- **WHAT TO PRODUCE**: The records below should be printed once more, exactly as they appear.

- **RECORDS FOR PROCESSING**:
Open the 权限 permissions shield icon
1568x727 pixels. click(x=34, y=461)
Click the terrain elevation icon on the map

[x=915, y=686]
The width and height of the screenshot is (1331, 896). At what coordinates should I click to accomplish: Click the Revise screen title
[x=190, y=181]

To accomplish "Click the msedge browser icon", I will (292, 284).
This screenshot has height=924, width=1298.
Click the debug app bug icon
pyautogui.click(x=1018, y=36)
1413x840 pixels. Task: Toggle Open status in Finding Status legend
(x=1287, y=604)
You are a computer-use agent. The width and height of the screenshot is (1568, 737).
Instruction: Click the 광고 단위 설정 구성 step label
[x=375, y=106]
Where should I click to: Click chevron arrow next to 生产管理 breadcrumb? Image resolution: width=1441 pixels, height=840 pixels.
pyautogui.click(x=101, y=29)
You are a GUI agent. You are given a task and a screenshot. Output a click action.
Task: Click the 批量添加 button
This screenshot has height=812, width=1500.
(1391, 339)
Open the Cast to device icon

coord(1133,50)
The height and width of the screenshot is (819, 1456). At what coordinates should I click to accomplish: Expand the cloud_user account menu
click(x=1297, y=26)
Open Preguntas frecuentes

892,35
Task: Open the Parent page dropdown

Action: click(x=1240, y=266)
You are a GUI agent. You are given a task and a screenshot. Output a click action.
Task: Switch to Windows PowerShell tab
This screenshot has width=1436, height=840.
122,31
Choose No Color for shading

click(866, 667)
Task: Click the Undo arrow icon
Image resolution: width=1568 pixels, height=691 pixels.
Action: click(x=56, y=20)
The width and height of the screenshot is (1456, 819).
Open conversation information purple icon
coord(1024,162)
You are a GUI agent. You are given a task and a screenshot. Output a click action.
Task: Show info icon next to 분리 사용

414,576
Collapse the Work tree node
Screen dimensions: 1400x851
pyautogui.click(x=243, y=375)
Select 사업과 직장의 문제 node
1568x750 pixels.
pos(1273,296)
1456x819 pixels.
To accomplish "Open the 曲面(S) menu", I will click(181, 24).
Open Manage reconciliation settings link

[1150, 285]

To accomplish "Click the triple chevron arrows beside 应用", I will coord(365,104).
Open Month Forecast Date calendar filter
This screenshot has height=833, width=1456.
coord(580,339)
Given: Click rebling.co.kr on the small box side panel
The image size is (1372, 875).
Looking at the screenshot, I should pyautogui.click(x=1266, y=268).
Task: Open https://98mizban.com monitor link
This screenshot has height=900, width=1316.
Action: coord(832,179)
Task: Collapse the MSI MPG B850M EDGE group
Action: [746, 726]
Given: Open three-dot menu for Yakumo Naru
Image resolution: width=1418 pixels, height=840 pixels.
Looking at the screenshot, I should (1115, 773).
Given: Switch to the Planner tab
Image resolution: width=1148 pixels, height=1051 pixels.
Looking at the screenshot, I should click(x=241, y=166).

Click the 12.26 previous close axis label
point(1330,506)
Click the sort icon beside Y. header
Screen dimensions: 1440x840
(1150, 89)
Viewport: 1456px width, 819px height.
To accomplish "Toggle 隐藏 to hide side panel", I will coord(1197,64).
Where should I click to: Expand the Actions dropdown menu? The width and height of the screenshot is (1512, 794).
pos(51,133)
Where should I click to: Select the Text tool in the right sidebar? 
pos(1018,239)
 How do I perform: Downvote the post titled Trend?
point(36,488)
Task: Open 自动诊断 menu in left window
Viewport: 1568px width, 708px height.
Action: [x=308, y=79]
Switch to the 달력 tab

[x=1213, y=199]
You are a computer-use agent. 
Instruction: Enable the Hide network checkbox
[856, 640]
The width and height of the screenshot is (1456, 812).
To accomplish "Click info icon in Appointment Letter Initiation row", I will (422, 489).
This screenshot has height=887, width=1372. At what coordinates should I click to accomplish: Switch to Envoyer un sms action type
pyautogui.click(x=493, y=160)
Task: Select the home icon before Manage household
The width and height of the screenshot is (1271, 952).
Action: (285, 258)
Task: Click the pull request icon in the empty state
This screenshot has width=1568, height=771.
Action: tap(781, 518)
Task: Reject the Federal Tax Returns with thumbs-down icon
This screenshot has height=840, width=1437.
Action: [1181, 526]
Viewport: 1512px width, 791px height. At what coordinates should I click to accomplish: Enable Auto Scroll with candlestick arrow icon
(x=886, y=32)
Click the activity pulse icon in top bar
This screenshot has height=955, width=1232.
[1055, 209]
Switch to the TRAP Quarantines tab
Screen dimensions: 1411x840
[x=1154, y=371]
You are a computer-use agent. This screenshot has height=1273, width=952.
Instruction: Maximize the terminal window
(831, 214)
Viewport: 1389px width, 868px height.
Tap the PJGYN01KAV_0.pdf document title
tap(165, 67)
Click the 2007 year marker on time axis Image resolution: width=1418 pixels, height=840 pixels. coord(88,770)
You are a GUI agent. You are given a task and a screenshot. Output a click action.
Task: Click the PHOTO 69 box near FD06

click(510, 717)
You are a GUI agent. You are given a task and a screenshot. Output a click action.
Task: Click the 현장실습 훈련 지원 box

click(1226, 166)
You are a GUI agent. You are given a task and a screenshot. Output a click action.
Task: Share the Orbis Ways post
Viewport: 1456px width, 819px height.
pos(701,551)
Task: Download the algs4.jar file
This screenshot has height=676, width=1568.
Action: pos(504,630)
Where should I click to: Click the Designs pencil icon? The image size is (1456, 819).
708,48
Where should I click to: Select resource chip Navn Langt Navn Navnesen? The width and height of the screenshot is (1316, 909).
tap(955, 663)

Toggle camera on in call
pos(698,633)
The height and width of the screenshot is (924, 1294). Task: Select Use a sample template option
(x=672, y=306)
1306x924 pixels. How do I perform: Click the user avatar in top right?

- **OUTPUT BELOW**:
Open the 权限 permissions shield icon
1568x727 pixels. click(x=34, y=461)
Click the terrain elevation icon on the map

[x=915, y=686]
The width and height of the screenshot is (1331, 896). At what coordinates should I click to accomplish: Click the Revise screen title
[x=190, y=181]

To accomplish "Click the msedge browser icon", I will (292, 284).
This screenshot has height=924, width=1298.
Click the debug app bug icon
pyautogui.click(x=1018, y=36)
1413x840 pixels. Task: Toggle Open status in Finding Status legend
(x=1287, y=604)
You are a computer-use agent. The width and height of the screenshot is (1568, 737).
Instruction: Click the 광고 단위 설정 구성 step label
[x=375, y=106]
Where should I click to: Click chevron arrow next to 生产管理 breadcrumb? Image resolution: width=1441 pixels, height=840 pixels.
pyautogui.click(x=101, y=29)
You are a GUI agent. You are given a task and a screenshot. Output a click action.
Task: Click the 批量添加 button
This screenshot has height=812, width=1500.
(1391, 339)
Open the Cast to device icon

coord(1133,50)
The height and width of the screenshot is (819, 1456). At what coordinates should I click to accomplish: Expand the cloud_user account menu
click(x=1297, y=26)
Open Preguntas frecuentes

892,35
Task: Open the Parent page dropdown

Action: click(x=1240, y=266)
You are a GUI agent. You are given a task and a screenshot. Output a click action.
Task: Switch to Windows PowerShell tab
This screenshot has width=1436, height=840.
122,31
Choose No Color for shading

click(866, 667)
Task: Click the Undo arrow icon
Image resolution: width=1568 pixels, height=691 pixels.
Action: click(x=56, y=20)
The width and height of the screenshot is (1456, 819).
Open conversation information purple icon
coord(1024,162)
You are a GUI agent. You are given a task and a screenshot. Output a click action.
Task: Show info icon next to 분리 사용

414,576
Collapse the Work tree node
Screen dimensions: 1400x851
pyautogui.click(x=243, y=375)
Select 사업과 직장의 문제 node
1568x750 pixels.
pos(1273,296)
1456x819 pixels.
To accomplish "Open the 曲面(S) menu", I will click(181, 24).
Open Manage reconciliation settings link

[1150, 285]

To accomplish "Click the triple chevron arrows beside 应用", I will coord(365,104).
Open Month Forecast Date calendar filter
This screenshot has height=833, width=1456.
coord(580,339)
Given: Click rebling.co.kr on the small box side panel
The image size is (1372, 875).
Looking at the screenshot, I should pyautogui.click(x=1266, y=268).
Task: Open https://98mizban.com monitor link
This screenshot has height=900, width=1316.
Action: coord(832,179)
Task: Collapse the MSI MPG B850M EDGE group
Action: [746, 726]
Given: Open three-dot menu for Yakumo Naru
Image resolution: width=1418 pixels, height=840 pixels.
Looking at the screenshot, I should (1115, 773).
Given: Switch to the Planner tab
Image resolution: width=1148 pixels, height=1051 pixels.
Looking at the screenshot, I should click(x=241, y=166).

Click the 12.26 previous close axis label
point(1330,506)
Click the sort icon beside Y. header
Screen dimensions: 1440x840
(1150, 89)
Viewport: 1456px width, 819px height.
To accomplish "Toggle 隐藏 to hide side panel", I will coord(1197,64).
Where should I click to: Expand the Actions dropdown menu? The width and height of the screenshot is (1512, 794).
pos(51,133)
Where should I click to: Select the Text tool in the right sidebar? 
pos(1018,239)
 How do I perform: Downvote the post titled Trend?
point(36,488)
Task: Open 自动诊断 menu in left window
Viewport: 1568px width, 708px height.
Action: [x=308, y=79]
Switch to the 달력 tab

[x=1213, y=199]
You are a computer-use agent. 
Instruction: Enable the Hide network checkbox
[856, 640]
The width and height of the screenshot is (1456, 812).
To accomplish "Click info icon in Appointment Letter Initiation row", I will (422, 489).
This screenshot has height=887, width=1372. At what coordinates should I click to accomplish: Switch to Envoyer un sms action type
pyautogui.click(x=493, y=160)
Task: Select the home icon before Manage household
The width and height of the screenshot is (1271, 952).
Action: (285, 258)
Task: Click the pull request icon in the empty state
This screenshot has width=1568, height=771.
Action: tap(781, 518)
Task: Reject the Federal Tax Returns with thumbs-down icon
This screenshot has height=840, width=1437.
Action: [1181, 526]
Viewport: 1512px width, 791px height. At what coordinates should I click to accomplish: Enable Auto Scroll with candlestick arrow icon
(x=886, y=32)
Click the activity pulse icon in top bar
This screenshot has height=955, width=1232.
[1055, 209]
Switch to the TRAP Quarantines tab
Screen dimensions: 1411x840
[x=1154, y=371]
You are a computer-use agent. This screenshot has height=1273, width=952.
Instruction: Maximize the terminal window
(831, 214)
Viewport: 1389px width, 868px height.
Tap the PJGYN01KAV_0.pdf document title
tap(165, 67)
Click the 2007 year marker on time axis Image resolution: width=1418 pixels, height=840 pixels. coord(88,770)
You are a GUI agent. You are given a task and a screenshot. Output a click action.
Task: Click the PHOTO 69 box near FD06

click(510, 717)
You are a GUI agent. You are given a task and a screenshot. Output a click action.
Task: Click the 현장실습 훈련 지원 box

click(1226, 166)
You are a GUI agent. You are given a task and a screenshot. Output a click action.
Task: Share the Orbis Ways post
Viewport: 1456px width, 819px height.
pos(701,551)
Task: Download the algs4.jar file
This screenshot has height=676, width=1568.
Action: pos(504,630)
Where should I click to: Click the Designs pencil icon? The image size is (1456, 819).
708,48
Where should I click to: Select resource chip Navn Langt Navn Navnesen? The width and height of the screenshot is (1316, 909).
tap(955, 663)

Toggle camera on in call
pos(698,633)
The height and width of the screenshot is (924, 1294). Task: Select Use a sample template option
(x=672, y=306)
1306x924 pixels. How do I perform: Click the user avatar in top right?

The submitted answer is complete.